Profiling events
There is a shifting concept that performance monitoring and application monitoring (the idea of tracking the time spent in functions and or methods, vs how long it takes to serve a request) are near identical and come under the realm of Observability (understanding how your service is performing).
How is this different from tracing
Conventional tracing looks at showing the user's request flow through the application to show time spent in different operations. However, this can miss any background operations that indirectly impact the user request flow.

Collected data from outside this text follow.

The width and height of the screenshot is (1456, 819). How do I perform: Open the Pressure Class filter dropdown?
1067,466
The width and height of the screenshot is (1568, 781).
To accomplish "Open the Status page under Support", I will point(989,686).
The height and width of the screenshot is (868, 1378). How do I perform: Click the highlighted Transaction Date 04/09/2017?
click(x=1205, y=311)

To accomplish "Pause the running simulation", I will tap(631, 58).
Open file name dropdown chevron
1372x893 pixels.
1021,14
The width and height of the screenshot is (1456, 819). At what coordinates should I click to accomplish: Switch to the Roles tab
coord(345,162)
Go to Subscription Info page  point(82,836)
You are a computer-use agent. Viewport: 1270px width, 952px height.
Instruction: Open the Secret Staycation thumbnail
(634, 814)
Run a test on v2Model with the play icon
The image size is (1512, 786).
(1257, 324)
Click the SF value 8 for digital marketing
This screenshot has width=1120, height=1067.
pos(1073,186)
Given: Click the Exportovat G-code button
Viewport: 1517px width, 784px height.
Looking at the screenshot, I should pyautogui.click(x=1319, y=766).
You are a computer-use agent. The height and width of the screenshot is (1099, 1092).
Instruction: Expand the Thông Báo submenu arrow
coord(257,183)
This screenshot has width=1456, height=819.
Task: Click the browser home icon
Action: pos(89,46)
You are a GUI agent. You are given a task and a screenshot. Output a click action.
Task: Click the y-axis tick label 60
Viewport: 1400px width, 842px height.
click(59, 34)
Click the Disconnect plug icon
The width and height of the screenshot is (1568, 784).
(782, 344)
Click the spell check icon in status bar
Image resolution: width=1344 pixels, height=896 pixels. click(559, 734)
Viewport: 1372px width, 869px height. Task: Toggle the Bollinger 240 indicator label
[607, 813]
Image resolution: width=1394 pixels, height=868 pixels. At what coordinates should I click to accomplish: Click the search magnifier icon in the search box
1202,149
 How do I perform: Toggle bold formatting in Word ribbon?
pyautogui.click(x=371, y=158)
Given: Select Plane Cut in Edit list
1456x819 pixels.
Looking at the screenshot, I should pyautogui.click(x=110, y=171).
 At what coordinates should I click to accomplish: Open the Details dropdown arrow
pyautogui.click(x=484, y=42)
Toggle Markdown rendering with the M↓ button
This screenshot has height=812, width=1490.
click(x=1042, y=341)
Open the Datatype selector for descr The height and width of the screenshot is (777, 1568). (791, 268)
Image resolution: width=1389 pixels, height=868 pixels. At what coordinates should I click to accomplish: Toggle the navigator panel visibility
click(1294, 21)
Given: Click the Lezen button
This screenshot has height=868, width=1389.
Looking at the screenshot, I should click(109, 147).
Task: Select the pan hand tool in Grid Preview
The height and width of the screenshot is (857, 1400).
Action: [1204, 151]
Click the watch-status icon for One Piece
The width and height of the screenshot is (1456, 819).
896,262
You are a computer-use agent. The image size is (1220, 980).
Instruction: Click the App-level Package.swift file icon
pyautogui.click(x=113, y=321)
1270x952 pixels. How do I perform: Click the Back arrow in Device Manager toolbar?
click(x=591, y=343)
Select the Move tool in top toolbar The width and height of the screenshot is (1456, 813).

ie. If I take a rate limiting service that has a background sync to share state among other nodes:
func ShouldRateLimit(next http.Handler) http.Handler {
return http.HandlerFunc(w http.ResponseWriter, r *http.Request) {
span, ctx := otel.SpanFromContext(r.Context())
defer span.Finish()
key, err := ratelimit.GetKey(r)
if limits.Key(key).Exceed() {
// return 429 status code
}
next.ServeHTTP(w,r)
})
}
func (l *limits) SyncLimits() {
l.cache.RLock()
defer l.cache.RUnlock()
for _, limit := limits.cache {
// publish data to each node or distributed cache
// Update internal values with shared updates
}
}
In the above example, I can clearly see how the function ShouldRateLimit impacts the requests processing time considering the context used as part of the request can be used to link spans together but there is a hidden cost here with SyncLimits that currently can not be exposed due to the fact it runs independently from in bound requests and thus can not / should not share the same context.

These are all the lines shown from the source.